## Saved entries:
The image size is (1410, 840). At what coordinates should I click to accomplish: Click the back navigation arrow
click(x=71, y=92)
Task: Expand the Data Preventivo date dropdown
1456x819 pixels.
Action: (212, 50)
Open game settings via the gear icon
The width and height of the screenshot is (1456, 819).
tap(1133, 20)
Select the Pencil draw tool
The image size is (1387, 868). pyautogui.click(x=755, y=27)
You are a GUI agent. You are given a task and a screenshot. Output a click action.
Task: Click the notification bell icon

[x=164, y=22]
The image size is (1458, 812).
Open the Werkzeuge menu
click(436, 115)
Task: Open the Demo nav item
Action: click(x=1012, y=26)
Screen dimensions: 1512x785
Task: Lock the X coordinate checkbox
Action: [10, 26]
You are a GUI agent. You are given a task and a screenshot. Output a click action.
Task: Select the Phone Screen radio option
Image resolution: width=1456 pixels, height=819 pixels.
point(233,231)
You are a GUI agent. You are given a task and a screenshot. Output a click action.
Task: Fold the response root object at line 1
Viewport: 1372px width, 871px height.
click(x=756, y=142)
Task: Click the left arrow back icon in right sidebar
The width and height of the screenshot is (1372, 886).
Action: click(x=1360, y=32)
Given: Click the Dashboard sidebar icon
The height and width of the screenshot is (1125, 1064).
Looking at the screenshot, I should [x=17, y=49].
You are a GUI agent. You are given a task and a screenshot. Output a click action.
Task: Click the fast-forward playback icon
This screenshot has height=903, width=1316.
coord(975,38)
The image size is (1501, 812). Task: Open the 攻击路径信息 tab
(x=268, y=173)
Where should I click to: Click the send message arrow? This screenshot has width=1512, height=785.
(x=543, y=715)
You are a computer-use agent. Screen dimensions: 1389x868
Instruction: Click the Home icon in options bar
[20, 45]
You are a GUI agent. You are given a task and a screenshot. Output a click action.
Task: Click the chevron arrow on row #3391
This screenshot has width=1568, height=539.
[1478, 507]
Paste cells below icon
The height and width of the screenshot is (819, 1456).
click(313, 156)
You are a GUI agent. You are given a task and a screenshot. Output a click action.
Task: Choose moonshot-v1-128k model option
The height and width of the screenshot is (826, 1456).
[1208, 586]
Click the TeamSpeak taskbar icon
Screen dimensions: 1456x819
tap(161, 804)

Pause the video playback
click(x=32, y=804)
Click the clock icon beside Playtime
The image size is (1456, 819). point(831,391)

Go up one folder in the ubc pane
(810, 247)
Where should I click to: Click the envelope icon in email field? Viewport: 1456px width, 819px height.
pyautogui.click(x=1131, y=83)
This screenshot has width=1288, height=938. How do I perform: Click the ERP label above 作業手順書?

## What is expected:
Set down the lines of the records exactly, from the first one through the line containing "Task: Fold the response root object at line 1", and add nothing else.

## Expected output:
The image size is (1410, 840). At what coordinates should I click to accomplish: Click the back navigation arrow
click(x=71, y=92)
Task: Expand the Data Preventivo date dropdown
1456x819 pixels.
Action: (212, 50)
Open game settings via the gear icon
The width and height of the screenshot is (1456, 819).
tap(1133, 20)
Select the Pencil draw tool
The image size is (1387, 868). pyautogui.click(x=755, y=27)
You are a GUI agent. You are given a task and a screenshot. Output a click action.
Task: Click the notification bell icon

[x=164, y=22]
The image size is (1458, 812).
Open the Werkzeuge menu
click(436, 115)
Task: Open the Demo nav item
Action: click(x=1012, y=26)
Screen dimensions: 1512x785
Task: Lock the X coordinate checkbox
Action: [10, 26]
You are a GUI agent. You are given a task and a screenshot. Output a click action.
Task: Select the Phone Screen radio option
Image resolution: width=1456 pixels, height=819 pixels.
point(233,231)
You are a GUI agent. You are given a task and a screenshot. Output a click action.
Task: Fold the response root object at line 1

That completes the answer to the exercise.